_TASK DESCRIPTION_
Every line below that has the string "computer" needs to be copied.

[DATA FOR THE TASK — start]

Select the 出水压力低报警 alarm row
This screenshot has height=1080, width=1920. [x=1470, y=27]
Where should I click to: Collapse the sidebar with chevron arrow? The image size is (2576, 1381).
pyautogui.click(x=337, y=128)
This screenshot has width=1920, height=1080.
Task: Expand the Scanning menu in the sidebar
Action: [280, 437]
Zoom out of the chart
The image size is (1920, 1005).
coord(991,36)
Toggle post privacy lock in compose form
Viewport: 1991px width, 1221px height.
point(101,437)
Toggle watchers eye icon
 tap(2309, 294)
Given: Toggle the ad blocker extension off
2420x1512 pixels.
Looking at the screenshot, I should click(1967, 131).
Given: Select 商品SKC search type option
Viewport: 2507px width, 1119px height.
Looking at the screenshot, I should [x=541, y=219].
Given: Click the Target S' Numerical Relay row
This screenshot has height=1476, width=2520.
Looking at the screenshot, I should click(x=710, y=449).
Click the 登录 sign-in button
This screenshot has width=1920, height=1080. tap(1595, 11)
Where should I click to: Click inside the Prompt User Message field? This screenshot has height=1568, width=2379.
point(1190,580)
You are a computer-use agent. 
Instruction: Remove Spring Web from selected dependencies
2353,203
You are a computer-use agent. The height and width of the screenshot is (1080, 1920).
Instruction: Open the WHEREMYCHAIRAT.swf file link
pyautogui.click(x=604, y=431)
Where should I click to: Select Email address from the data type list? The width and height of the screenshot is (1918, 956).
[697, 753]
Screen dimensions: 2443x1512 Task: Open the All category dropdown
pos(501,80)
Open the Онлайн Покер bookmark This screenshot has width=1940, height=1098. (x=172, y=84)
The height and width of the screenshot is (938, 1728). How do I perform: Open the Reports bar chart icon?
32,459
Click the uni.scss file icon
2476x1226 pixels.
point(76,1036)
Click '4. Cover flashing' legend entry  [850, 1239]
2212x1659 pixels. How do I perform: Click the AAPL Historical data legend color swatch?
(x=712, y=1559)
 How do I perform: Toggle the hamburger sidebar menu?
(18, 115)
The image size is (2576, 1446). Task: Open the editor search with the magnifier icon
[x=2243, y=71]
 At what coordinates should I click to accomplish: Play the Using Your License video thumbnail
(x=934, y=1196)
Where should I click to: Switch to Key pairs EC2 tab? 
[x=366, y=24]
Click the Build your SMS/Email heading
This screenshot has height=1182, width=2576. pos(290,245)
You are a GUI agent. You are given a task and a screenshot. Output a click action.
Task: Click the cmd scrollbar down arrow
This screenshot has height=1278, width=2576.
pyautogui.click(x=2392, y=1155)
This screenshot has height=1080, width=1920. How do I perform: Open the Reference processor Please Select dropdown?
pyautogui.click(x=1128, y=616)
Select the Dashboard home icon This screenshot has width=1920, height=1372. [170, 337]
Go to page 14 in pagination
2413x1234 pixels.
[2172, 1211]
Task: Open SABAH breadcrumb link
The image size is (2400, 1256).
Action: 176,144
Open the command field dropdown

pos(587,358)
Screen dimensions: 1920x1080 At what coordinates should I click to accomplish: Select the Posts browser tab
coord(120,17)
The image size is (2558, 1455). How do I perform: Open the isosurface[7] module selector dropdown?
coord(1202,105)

[DATA FOR THE TASK — finish]

_WRITTEN RESPONSE_
You are a computer-use agent. 
You are a computer-use agent. The height and width of the screenshot is (1080, 1920).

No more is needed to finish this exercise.